Manche historische Thesen, besonders in der Betrachtung der Weltgeschichte, haben weniger durch ihre fundierte Argumentation gewirkt als dadurch, dass ihre pointierte Formulierung bei den Zeitgenossen einen Nerv getroffen hat. Die Bedeutung von Oswald Spenglers „Untergang des Abendlands“, Norbert Elias' „Prozess der Zivilisation“ oder auch Samuel Huntingtons „Kampf der Kulturen“ liegt wesentlich mehr in dem vielfachen Echo, dass ihre Grundthese provozierte, als in deren ausführlicher Begründung. Auch der bleibende Wert von Fukuyamas Abhandlung liegt daher womöglich weniger in ihrer zeitgebundenen Situationsanalyse als in den Annahmen, die ihr zugrunde liegen, und in den Fragen, die sie aufwirft. Die Annahme, die Weltgeschichte habe eine Richtung und ein Ziel, hat einen enormen Einfluss darauf, wie sie bis hin zu diesem Zielpunkt zu interpretieren ist. Wird dieses Ziel allerdings als bereits erreicht postuliert, gibt es umso weniger über die Zeit danach zu sagen. Jegliche Ereignisse nach dem mutmaßlichen Ende der Geschichte lassen sich zwar noch äußerlich beschreiben, aber nicht mehr als wirklich relevant verstehen. Vielleicht erklärt Fukuyamas Theorie an dieser Stelle selbst am besten, warum sie so viel Widerspruch geerntet hat: Die Idee, in einem posthistorischen Zeitalter zu leben, in dem es keine wesentlichen Entscheidungsmomente mehr gibt und es nur noch darum geht, dass Erreichte zu bewahren und zu vervollkommnen, geht wesentlich gegen den „Thymos“, das Selbstbewusstsein der Menschen, deren persönliche Mühen und Kämpfe dadurch ihre Bedeutung verlieren. Das Ressentiment des „Letzten Menschen“ richtet sich nicht so sehr gegen die Bedingung, sondern vielmehr gegen die Vorstellung eines nicht mehr zu steigernden Zustandes menschenmöglicher Vollkommenheit. Das Denken der christlichen Heilsgeschichte nach der Inkarnation hat dies in gewissem Maße dadurch kompensiert, dass sie auf das zweite Kommen Jesu Christi und das Weltgericht schaut und es zugleich in mehr und mehr Distanz zur Zeitenwende und zur eigenen Gegenwart sieht.
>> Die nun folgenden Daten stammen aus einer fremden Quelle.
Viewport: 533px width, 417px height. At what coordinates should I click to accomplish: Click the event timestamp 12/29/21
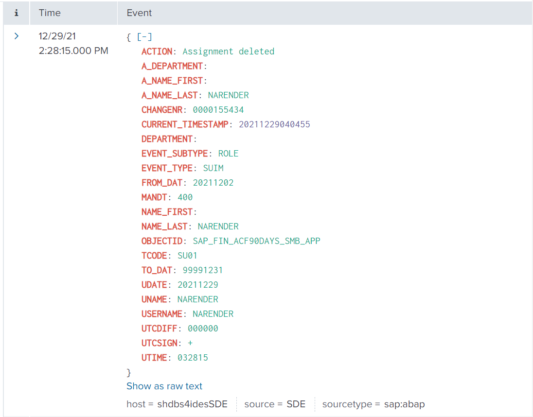[57, 36]
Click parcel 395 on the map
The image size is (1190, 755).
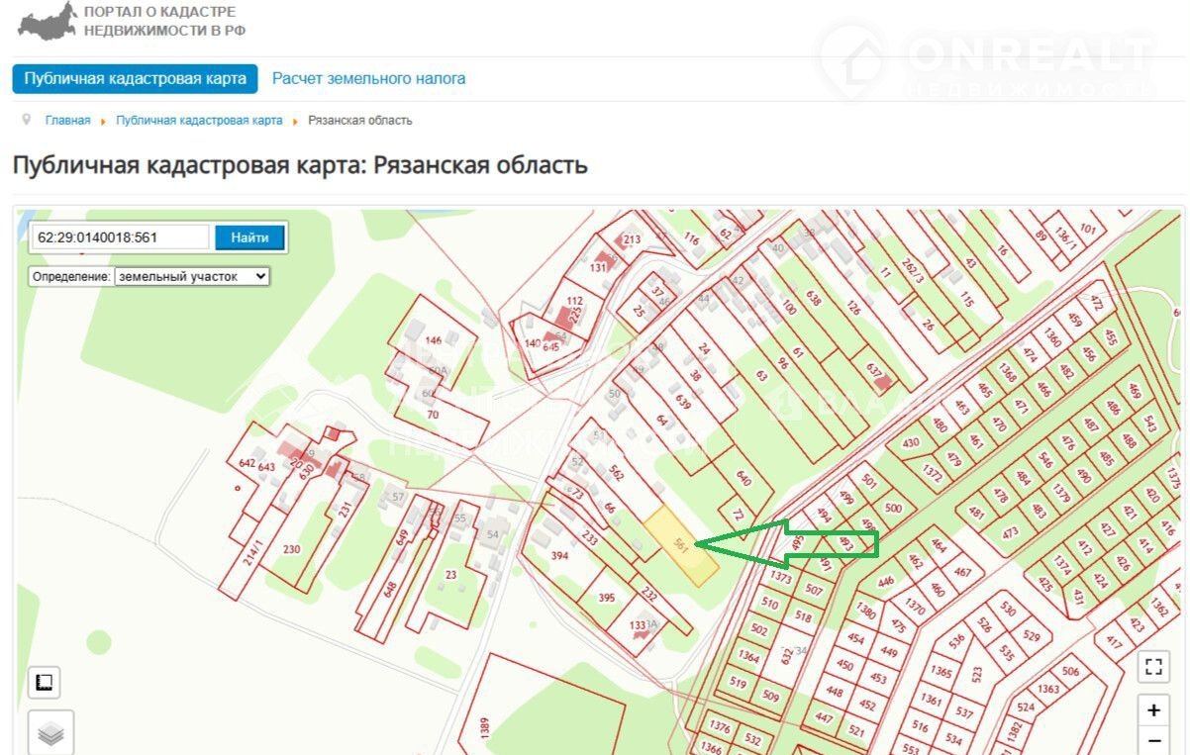606,600
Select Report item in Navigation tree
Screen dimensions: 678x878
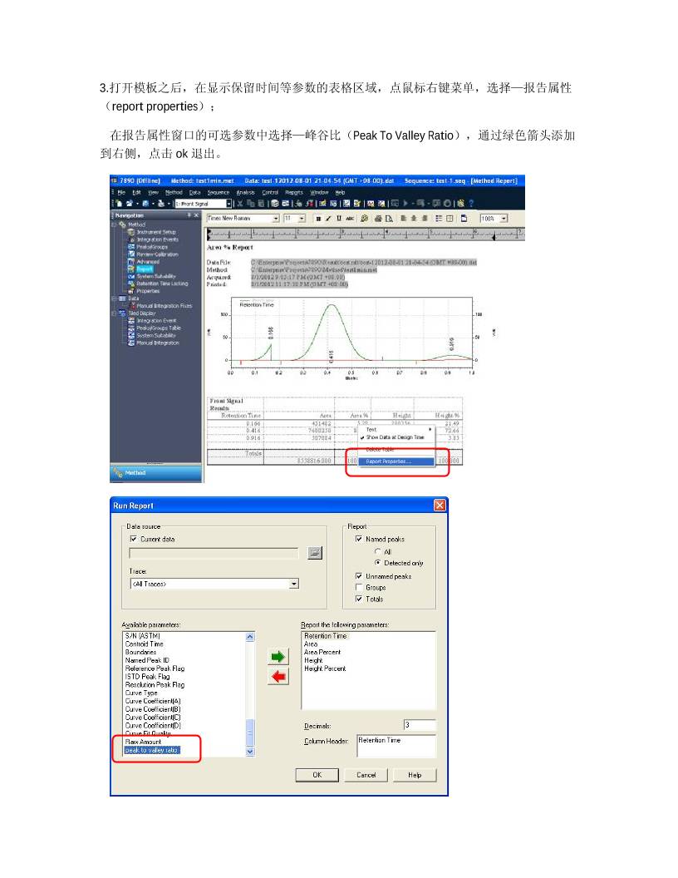coord(144,269)
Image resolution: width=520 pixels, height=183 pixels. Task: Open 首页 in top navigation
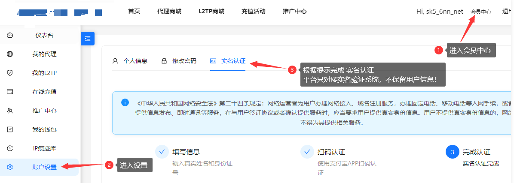[134, 11]
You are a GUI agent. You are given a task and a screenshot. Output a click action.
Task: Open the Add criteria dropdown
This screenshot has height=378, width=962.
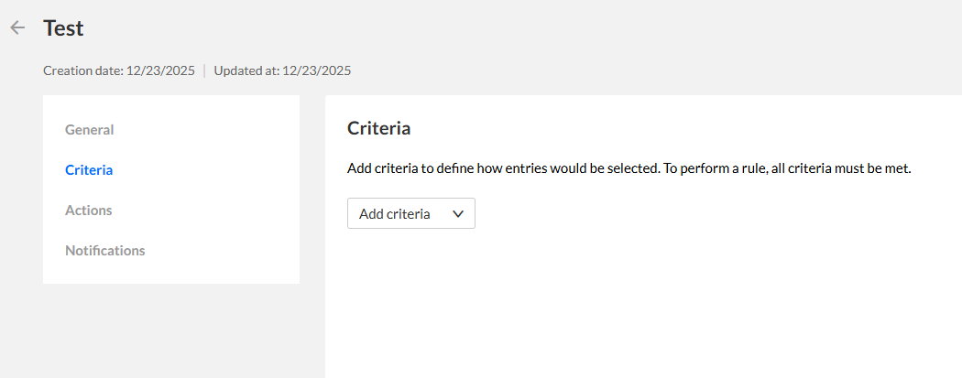pyautogui.click(x=410, y=213)
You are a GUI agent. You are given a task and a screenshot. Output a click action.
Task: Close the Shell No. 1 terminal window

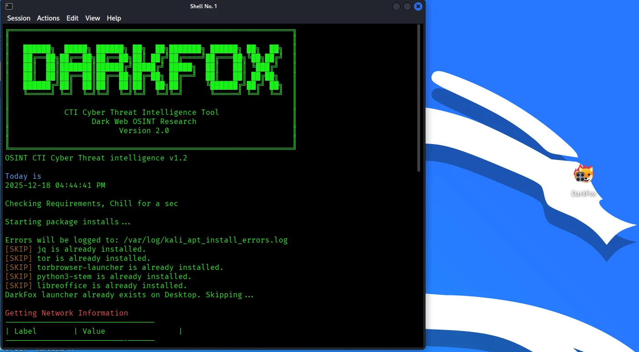tap(418, 6)
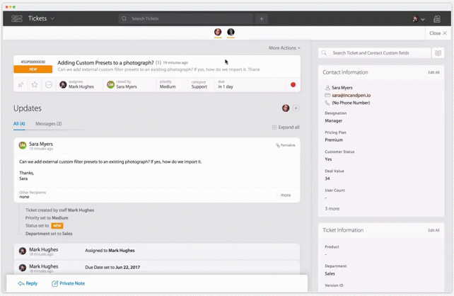Screen dimensions: 454x296
Task: Star this ticket as a favorite
Action: 35,85
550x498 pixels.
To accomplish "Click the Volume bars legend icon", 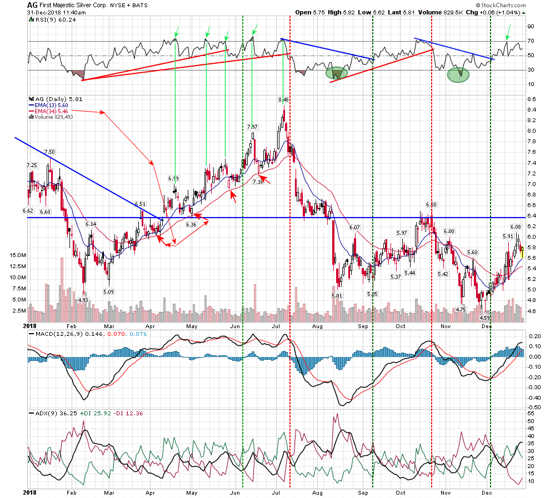I will pyautogui.click(x=30, y=117).
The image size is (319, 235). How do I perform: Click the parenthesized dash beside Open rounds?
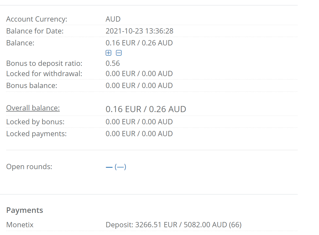(121, 167)
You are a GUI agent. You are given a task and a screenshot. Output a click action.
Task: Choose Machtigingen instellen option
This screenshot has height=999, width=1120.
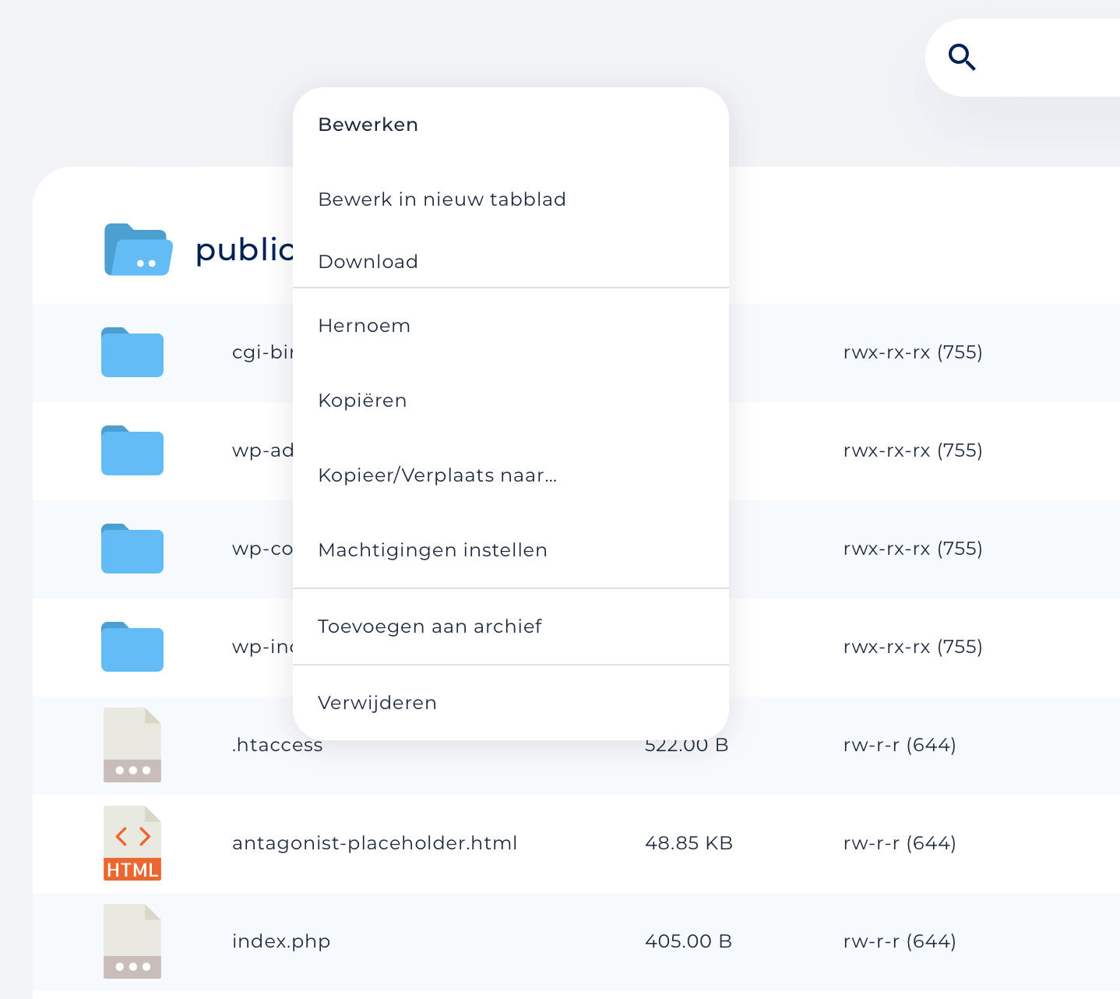coord(432,549)
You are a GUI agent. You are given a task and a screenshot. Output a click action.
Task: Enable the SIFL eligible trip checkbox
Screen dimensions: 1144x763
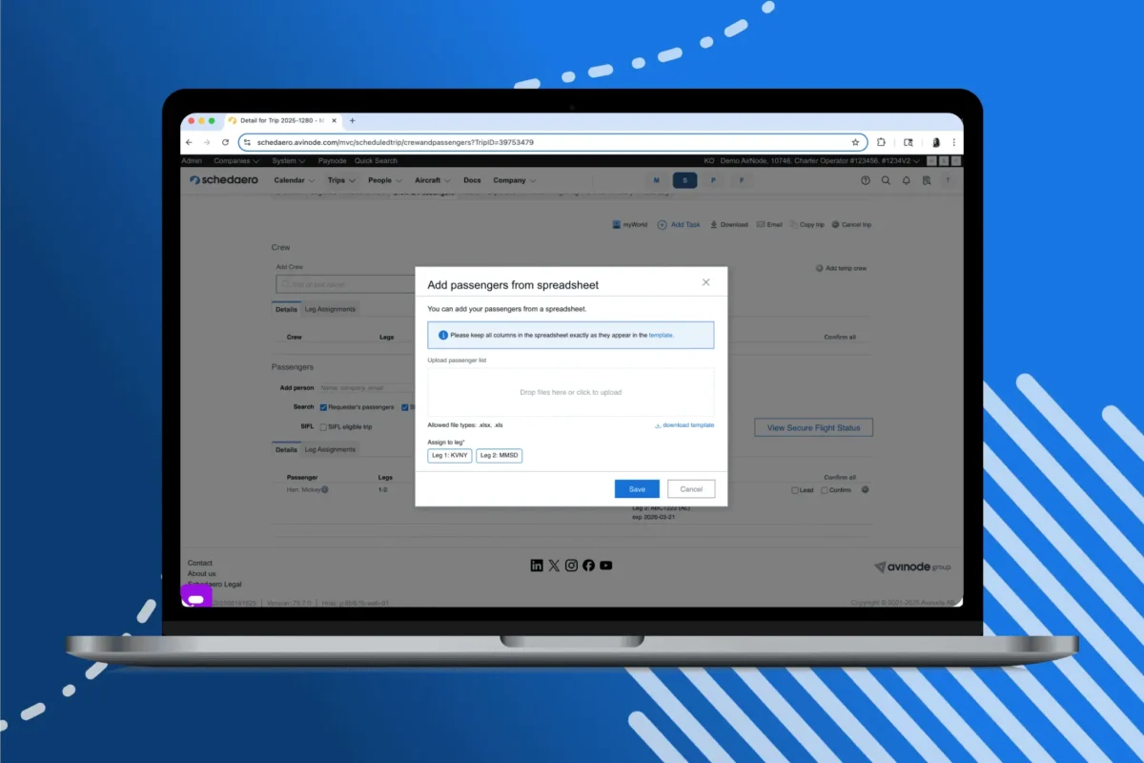point(325,426)
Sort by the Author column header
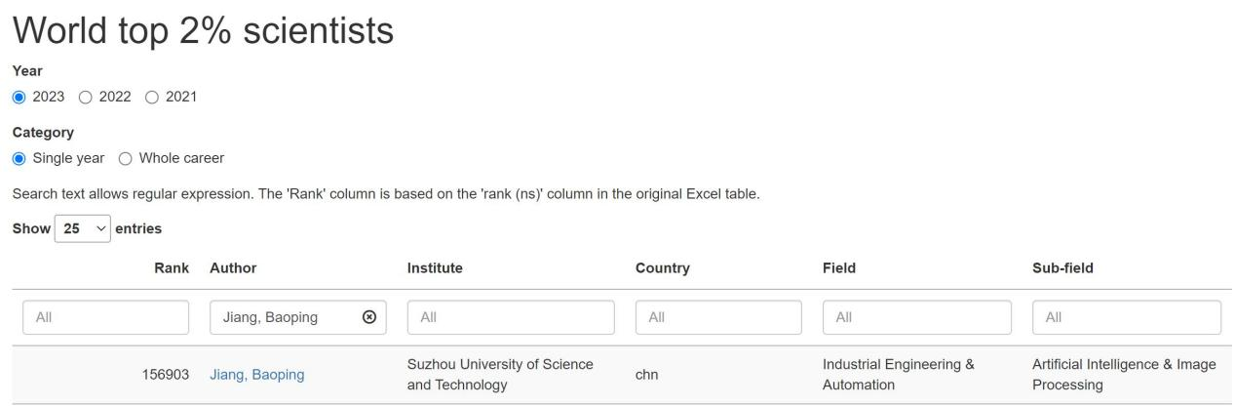Image resolution: width=1235 pixels, height=406 pixels. 233,268
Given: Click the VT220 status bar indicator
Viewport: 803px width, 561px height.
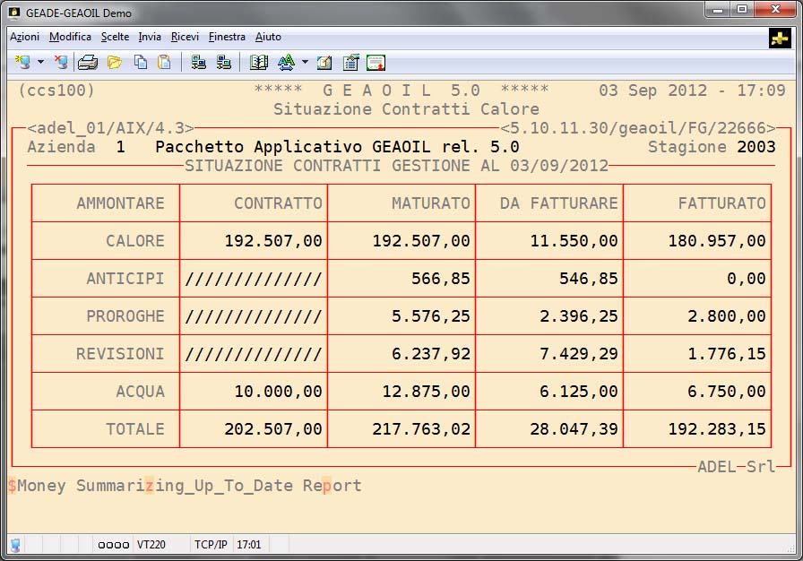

Eine ähnliche Weise, die Parusieverzögerung der globalen Demokratie gedanklich zu bewältigen, zeichnet sich in den Aufsätzen Fukuyamas nach 1989 ab. Allerdings scheint hier bislang kein definitives (zweites) Ende des Endes der Geschichte in Aussicht, während das abermalige Kommen Jesu Christi ein fester Bestandteil christlicher Soteriologie und Eschatologie ist. In der heutigen kirchengeschichtlichen Forschung freilich spielt dieses fundamentale Paradigma des christlichen Zeitbegriffs vordergründig keine Rolle. Bereits Autoren wie Walther Köhler, Hubert Jedin und Erwin Iserloh wehrten sich aus einem gewissen empirischen Pessimismus heraus ausdrücklich gegen den Begriff einer christlichen Fortschrittsgeschichte, obwohl sie durchaus noch Ziel und Sinn der Geschichte postulierten. Neuere Überlegungen zu Theorie und Methode der Kirchengeschichte wie die von Christoph Markschies oder Hubert Wolf sind womöglich noch zurückhaltender, was die etwa vom Glauben informierte Interpretation der Geschichte in universaler Perspektive angeht. Allzu leicht würde der explizite Rekurs auf Ziel und Richtung innerhalb der Geschichte den Eindruck dogmatischer Überdetermination erwecken. Nicht zuletzt, um die Anschlussfähigkeit an die akademische Geschichtswissenschaft außerhalb der Theologie zu gewährleisten, vermeiden Kirchenhistorikern daher in der Regel mit allen Mitteln auch nur den Anschein, sie würden eine „Erfolgsgeschichte der einen wahren Kirche“ schreiben. Das bedeutet freilich nicht, dass heutige kirchenhistorische Darstellungen gänzlich frei wären von der Vorannahme einer kohärenten, zielgerichteten Entwicklungsgeschichte. Gerade Überblickswerke zeigen gerne den „zweitausendjährigen Weg von der Urgemeinde in Jerusalem zur Weltkirche von heute“ und vermitteln dadurch (ungewollt?) den Eindruck eines weitgehend alternativlosen, nahezu schicksalhaften Prozesses. Das Apriori der Gegenwart, die als Erfüllung des Vergangenen verstanden wird, bleibt dabei gleichwohl unausgesprochen.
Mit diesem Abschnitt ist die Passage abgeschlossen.